### Problem statement
Only the lines below starting at the one that contains "Click WCS: SHOP FLOOR in status bar" and ending at the one that contains "Given: Click the Try Web Archive button" are to be reproduced, exactly and with both ends kept.

### The input
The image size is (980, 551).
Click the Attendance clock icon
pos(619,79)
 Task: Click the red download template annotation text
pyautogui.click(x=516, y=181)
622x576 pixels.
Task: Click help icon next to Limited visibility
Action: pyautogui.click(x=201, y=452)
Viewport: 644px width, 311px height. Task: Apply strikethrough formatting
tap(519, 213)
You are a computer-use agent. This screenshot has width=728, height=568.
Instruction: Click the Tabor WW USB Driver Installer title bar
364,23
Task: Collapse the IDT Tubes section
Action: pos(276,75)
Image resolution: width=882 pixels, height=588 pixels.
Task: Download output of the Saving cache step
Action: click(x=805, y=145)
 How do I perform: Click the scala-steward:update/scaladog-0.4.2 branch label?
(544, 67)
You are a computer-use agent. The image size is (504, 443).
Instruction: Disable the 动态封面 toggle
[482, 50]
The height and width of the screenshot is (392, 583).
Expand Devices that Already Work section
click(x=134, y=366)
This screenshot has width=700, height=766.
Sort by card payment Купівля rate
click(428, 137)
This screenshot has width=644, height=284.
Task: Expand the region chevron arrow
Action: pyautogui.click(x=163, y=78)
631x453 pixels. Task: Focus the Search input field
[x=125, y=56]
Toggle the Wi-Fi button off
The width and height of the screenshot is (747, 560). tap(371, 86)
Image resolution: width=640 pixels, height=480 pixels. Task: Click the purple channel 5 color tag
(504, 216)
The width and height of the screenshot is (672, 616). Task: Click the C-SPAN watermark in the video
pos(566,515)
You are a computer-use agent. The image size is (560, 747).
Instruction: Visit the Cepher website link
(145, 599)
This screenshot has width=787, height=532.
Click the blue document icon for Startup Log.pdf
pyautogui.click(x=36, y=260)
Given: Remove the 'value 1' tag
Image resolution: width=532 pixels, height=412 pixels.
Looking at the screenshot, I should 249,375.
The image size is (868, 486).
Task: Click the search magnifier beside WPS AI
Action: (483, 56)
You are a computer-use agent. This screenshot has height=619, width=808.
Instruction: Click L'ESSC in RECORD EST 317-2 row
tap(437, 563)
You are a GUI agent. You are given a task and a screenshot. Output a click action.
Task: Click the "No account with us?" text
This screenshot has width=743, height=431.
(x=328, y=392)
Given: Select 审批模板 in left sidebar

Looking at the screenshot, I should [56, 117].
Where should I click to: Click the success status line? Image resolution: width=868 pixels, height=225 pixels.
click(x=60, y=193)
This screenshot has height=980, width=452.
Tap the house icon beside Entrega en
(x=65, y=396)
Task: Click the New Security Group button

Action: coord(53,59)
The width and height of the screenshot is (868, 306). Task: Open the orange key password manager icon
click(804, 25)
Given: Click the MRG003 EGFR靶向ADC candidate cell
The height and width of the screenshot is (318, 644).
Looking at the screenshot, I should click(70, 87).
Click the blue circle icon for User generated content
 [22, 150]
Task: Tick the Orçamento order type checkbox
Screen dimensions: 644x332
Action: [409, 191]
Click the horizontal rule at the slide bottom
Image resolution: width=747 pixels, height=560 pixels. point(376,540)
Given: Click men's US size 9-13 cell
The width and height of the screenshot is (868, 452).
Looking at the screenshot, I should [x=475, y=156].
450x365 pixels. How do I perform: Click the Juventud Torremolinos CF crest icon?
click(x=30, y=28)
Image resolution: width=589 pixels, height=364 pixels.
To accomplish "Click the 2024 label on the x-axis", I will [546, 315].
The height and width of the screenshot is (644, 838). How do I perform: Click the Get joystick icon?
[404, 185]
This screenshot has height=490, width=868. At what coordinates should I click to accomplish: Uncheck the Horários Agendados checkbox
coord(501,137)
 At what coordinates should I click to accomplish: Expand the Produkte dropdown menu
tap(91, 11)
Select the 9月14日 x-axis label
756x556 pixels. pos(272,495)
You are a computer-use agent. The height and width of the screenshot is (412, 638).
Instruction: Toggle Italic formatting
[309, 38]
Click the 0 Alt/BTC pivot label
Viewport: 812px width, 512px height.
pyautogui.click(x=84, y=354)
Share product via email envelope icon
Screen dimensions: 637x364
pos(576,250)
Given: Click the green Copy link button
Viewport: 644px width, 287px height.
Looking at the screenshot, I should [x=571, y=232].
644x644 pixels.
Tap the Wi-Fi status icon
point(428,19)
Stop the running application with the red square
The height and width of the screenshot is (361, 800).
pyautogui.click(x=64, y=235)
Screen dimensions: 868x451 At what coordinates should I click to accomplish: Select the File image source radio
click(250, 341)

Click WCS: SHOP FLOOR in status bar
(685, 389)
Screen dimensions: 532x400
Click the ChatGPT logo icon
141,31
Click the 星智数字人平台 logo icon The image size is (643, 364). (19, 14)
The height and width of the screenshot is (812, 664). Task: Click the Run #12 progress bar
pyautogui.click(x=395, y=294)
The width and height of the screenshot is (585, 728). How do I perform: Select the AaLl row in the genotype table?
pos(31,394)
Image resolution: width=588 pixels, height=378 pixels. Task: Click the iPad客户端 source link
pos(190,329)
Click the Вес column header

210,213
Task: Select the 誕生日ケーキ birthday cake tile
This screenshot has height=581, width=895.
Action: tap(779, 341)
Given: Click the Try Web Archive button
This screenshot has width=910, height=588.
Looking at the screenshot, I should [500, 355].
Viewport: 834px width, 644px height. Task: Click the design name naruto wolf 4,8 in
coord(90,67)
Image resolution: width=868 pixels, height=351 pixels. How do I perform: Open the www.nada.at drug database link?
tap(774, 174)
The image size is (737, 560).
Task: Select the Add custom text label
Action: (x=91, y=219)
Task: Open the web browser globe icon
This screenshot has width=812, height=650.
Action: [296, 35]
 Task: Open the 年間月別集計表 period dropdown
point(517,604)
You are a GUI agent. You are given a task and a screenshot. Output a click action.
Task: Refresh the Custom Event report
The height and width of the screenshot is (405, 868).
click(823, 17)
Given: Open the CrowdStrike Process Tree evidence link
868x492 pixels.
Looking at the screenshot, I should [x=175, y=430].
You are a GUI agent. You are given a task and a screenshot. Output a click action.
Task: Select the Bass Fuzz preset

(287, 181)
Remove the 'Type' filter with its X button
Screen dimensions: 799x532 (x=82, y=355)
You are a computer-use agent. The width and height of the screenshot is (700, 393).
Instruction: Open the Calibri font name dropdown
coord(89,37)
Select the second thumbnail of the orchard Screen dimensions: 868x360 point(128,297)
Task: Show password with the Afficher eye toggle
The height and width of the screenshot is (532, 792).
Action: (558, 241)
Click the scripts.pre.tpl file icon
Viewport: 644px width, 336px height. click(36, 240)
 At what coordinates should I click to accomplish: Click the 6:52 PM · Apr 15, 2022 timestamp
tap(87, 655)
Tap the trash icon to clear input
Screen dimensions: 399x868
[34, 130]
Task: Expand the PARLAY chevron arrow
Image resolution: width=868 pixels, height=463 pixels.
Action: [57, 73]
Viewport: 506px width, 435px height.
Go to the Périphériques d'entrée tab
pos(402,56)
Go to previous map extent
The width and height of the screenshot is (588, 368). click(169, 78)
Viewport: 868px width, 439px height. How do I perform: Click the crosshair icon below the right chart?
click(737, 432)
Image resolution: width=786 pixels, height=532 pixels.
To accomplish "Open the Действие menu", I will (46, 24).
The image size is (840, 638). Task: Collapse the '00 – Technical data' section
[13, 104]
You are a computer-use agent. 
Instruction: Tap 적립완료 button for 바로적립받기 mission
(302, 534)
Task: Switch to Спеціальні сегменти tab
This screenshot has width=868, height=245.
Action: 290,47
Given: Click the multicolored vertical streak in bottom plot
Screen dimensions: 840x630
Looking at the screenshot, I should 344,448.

### Solution to this exercise
Click WCS: SHOP FLOOR in status bar
(685, 389)
Screen dimensions: 532x400
Click the ChatGPT logo icon
141,31
Click the 星智数字人平台 logo icon The image size is (643, 364). (19, 14)
The height and width of the screenshot is (812, 664). Task: Click the Run #12 progress bar
pyautogui.click(x=395, y=294)
The width and height of the screenshot is (585, 728). How do I perform: Select the AaLl row in the genotype table?
pos(31,394)
Image resolution: width=588 pixels, height=378 pixels. Task: Click the iPad客户端 source link
pos(190,329)
Click the Вес column header

210,213
Task: Select the 誕生日ケーキ birthday cake tile
This screenshot has height=581, width=895.
Action: tap(779, 341)
Given: Click the Try Web Archive button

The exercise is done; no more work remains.